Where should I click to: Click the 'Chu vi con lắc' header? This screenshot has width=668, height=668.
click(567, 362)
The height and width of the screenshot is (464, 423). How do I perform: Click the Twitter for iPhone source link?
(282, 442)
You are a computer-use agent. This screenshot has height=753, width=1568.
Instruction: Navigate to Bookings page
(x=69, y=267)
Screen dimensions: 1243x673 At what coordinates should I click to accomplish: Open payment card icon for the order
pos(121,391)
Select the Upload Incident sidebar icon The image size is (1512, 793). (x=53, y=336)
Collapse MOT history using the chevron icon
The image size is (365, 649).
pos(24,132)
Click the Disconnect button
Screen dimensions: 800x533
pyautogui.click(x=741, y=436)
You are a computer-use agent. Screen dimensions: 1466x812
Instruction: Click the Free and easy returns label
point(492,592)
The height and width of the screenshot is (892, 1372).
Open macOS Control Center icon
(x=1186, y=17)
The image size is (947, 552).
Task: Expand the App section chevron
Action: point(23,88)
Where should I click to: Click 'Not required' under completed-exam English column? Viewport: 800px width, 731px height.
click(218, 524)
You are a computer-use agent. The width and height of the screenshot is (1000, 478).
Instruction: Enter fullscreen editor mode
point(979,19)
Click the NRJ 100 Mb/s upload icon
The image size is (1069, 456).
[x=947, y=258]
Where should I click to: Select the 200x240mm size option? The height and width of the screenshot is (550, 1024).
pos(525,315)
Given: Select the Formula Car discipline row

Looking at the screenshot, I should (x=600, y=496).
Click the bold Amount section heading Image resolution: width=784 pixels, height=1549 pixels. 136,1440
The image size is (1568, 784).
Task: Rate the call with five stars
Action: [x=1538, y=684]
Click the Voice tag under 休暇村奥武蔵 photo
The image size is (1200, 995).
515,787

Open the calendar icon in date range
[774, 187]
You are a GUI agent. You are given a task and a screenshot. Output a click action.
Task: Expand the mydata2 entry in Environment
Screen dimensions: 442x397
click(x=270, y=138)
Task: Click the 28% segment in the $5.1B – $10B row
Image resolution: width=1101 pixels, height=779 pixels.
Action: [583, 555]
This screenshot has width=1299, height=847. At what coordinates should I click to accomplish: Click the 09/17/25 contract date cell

### WRITTEN REQUEST
Return, verbatim, the part of the listing above that opens with the line containing "Where should I click to: Select" and runs through the end of the listing, both ends included.

### ANSWER TO THE TASK
Where should I click to: Select the 200x240mm size option? The height and width of the screenshot is (550, 1024).
pos(525,315)
Given: Select the Formula Car discipline row

Looking at the screenshot, I should (x=600, y=496).
Click the bold Amount section heading Image resolution: width=784 pixels, height=1549 pixels. 136,1440
The image size is (1568, 784).
Task: Rate the call with five stars
Action: [x=1538, y=684]
Click the Voice tag under 休暇村奥武蔵 photo
The image size is (1200, 995).
515,787

Open the calendar icon in date range
[774, 187]
You are a GUI agent. You are given a task and a screenshot. Output a click action.
Task: Expand the mydata2 entry in Environment
Screen dimensions: 442x397
click(x=270, y=138)
Task: Click the 28% segment in the $5.1B – $10B row
Image resolution: width=1101 pixels, height=779 pixels.
Action: [583, 555]
This screenshot has width=1299, height=847. At what coordinates should I click to accomplish: Click the 09/17/25 contract date cell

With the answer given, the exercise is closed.